The findings are based on 4,204 heart attack patients at 24 U.S. hospitals. They all answered four questions on perceived stress – asking, for example, how often they felt “overwhelmed by difficulties piling up” and how often they felt able “to control important things.”
People who scored in the top 40 percent were considered to have moderate to high stress levels.
The stressed patients were more likely to smoke, have depression symptoms, be obese or have high blood pressure or diabetes.
But even when the researchers factored those things in, chronic stress was linked to a 42 percent higher risk of death over the next two years.
“I think there probably is a real effect,” Arnold said.
And that could mean direct or indirect effects, she noted. One direct way, in theory, could be through elevated levels of “stress hormones” like cortisol, which boost blood pressure and blood sugar.
Indirectly, stress could “absolutely” affect people’s ability to manage their health, Arnold said. They may find it harder to exercise or stick with their medications, for example.
So should doctors start measuring heart attack patients’ stress levels? Arnold said “it would be a stretch” to suggest that.
And so far, there’s little evidence that therapies for tackling depression or chronic stress actually improve heart attack patients’ long-term outlook – though they might get other benefits, like a better quality of life.

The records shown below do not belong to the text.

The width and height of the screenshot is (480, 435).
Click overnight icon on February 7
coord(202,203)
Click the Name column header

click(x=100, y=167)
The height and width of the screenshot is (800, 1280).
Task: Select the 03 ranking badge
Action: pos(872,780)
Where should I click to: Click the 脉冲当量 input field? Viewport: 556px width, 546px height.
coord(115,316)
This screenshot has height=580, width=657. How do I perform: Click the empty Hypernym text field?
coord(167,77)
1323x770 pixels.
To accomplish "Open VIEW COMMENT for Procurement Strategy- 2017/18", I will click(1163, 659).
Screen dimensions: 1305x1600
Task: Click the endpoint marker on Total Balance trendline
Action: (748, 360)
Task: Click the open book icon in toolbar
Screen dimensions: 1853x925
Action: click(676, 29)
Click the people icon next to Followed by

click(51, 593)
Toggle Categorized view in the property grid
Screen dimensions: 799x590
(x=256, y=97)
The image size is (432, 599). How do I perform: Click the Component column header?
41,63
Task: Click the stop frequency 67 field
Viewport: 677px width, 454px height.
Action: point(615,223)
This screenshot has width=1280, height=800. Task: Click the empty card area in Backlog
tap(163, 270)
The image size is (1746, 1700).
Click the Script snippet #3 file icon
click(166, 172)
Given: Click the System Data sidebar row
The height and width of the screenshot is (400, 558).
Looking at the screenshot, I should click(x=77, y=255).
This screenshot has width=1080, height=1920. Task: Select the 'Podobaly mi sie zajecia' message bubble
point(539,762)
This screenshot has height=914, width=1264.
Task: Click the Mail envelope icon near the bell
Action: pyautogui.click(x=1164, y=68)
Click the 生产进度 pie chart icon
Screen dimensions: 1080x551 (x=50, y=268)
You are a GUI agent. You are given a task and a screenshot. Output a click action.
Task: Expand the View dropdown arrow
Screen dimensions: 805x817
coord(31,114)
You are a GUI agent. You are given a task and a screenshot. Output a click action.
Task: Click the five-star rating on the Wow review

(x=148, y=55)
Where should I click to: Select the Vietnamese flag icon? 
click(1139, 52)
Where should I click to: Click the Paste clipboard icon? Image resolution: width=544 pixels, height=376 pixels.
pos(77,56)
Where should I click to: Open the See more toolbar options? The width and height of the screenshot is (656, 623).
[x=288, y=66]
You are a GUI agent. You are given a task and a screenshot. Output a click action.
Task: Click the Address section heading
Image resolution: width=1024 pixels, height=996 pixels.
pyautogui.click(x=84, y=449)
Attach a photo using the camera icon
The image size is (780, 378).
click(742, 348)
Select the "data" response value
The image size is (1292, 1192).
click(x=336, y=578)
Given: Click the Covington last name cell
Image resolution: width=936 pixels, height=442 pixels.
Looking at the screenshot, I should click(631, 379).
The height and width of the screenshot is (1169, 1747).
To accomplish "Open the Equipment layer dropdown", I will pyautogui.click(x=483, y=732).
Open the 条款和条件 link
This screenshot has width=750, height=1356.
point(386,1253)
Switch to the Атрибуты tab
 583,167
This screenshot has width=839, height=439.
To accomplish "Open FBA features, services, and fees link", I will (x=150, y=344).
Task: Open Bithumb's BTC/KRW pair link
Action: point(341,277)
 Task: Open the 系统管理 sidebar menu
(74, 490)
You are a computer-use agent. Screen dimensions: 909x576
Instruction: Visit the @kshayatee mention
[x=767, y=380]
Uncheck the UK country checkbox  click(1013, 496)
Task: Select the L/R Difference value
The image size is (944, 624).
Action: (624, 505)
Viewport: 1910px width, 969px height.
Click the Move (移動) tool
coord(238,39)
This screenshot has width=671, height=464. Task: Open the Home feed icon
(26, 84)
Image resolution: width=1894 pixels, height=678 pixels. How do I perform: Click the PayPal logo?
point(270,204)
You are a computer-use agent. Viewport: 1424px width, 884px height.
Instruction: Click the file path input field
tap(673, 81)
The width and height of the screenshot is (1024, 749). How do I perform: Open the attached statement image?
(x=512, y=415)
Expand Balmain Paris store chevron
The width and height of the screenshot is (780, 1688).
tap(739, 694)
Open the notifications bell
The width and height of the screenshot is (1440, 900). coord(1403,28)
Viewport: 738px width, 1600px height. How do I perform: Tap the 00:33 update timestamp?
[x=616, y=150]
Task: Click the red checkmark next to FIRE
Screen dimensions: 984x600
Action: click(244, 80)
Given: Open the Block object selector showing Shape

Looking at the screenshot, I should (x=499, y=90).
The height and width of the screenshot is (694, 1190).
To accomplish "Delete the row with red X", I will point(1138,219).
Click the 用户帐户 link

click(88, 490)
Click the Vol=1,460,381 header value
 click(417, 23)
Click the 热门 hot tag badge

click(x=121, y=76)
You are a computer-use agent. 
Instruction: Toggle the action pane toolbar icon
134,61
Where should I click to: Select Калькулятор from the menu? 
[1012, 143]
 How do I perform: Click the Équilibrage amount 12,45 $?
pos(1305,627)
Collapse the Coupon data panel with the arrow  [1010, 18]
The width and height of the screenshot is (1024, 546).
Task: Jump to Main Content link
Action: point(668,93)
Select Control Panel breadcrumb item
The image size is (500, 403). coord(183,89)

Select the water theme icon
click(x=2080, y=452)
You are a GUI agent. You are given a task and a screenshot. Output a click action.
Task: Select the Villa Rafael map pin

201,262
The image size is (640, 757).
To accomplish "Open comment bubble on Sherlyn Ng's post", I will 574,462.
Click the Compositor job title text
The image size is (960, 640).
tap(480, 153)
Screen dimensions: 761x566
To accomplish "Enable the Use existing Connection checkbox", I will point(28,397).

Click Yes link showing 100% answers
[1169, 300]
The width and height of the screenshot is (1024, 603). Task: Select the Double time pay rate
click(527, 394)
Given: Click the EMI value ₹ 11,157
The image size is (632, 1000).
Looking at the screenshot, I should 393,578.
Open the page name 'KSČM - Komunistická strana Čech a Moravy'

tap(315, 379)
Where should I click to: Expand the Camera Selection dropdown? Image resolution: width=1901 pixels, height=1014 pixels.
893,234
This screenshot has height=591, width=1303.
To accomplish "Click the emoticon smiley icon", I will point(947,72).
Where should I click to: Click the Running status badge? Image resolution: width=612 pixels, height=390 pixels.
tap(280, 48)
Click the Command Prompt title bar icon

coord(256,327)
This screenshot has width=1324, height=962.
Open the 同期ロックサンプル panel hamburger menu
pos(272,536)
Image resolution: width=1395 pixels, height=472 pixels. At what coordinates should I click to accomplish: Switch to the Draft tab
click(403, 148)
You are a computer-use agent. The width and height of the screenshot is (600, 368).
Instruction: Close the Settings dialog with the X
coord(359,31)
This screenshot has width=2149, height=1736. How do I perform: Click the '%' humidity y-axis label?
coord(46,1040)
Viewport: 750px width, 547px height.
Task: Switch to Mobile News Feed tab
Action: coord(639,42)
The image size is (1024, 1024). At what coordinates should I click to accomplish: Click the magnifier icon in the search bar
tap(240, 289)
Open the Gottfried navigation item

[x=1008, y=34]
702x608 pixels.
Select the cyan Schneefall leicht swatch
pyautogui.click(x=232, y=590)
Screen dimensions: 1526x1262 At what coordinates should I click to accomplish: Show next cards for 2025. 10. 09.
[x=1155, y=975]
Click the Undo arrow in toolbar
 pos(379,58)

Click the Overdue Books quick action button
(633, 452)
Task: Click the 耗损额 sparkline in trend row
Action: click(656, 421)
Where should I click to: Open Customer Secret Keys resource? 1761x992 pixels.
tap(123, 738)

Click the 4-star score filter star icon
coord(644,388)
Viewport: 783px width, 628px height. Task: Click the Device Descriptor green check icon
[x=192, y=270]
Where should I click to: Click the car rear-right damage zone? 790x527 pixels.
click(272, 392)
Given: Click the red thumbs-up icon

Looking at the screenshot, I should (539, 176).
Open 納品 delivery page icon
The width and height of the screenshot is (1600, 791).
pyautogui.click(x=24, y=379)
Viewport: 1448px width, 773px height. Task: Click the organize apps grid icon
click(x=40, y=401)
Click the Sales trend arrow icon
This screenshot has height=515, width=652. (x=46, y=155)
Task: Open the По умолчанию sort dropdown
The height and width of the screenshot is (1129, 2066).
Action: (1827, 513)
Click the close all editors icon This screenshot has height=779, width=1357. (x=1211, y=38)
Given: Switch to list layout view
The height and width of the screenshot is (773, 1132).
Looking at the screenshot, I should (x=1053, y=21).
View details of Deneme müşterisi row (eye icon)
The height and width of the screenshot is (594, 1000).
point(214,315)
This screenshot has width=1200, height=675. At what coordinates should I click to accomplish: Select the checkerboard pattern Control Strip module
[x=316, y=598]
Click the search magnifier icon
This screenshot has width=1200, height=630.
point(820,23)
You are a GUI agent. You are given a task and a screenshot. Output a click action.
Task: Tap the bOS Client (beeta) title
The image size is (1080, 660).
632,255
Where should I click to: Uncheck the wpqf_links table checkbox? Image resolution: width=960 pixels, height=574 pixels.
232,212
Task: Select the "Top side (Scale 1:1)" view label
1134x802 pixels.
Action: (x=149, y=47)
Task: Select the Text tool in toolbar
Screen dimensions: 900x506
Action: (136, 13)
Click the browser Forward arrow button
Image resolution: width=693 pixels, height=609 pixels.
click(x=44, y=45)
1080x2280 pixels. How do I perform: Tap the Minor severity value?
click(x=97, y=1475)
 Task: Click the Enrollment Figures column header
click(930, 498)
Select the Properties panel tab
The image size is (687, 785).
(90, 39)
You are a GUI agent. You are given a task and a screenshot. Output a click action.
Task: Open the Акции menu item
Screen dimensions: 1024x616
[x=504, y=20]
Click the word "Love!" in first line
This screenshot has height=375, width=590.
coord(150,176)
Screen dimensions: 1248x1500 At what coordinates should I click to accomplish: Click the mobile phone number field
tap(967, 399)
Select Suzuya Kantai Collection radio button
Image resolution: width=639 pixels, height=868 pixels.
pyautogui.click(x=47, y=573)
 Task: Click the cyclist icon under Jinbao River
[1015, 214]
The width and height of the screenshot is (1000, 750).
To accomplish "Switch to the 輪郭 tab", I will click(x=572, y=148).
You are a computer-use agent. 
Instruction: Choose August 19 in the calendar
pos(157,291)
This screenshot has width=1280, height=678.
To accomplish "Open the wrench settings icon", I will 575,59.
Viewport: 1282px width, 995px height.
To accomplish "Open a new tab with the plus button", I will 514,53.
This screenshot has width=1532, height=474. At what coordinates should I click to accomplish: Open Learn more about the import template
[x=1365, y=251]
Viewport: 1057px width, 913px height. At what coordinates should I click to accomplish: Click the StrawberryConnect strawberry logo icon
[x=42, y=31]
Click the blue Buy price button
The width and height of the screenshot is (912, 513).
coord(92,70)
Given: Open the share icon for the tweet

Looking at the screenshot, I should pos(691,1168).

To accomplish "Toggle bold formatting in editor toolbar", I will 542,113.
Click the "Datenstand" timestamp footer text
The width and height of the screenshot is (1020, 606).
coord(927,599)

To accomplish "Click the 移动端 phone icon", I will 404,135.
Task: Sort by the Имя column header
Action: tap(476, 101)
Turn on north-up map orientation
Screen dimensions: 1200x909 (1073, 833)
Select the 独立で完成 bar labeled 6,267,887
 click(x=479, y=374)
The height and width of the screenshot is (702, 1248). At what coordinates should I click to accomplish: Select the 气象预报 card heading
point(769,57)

For now, Arnold suggested that heart attack survivors who feel stressed out try to take some simple measures. One would be to get regular, moderate exercise – particularly getting outside for a walk.
That’s already generally recommended for your heart health, Arnold noted, and it might help lift your mood.
She said people could also try some type of stress management class, if they’re interested. Whether that will affect your heart disease prognosis is unclear, though – and, of course, it costs money.
“Unfortunately,” Arnold pointed out, “many of the people at risk (of high stress) are of low socioeconomic status. And they’re least likely to be able to take a class.”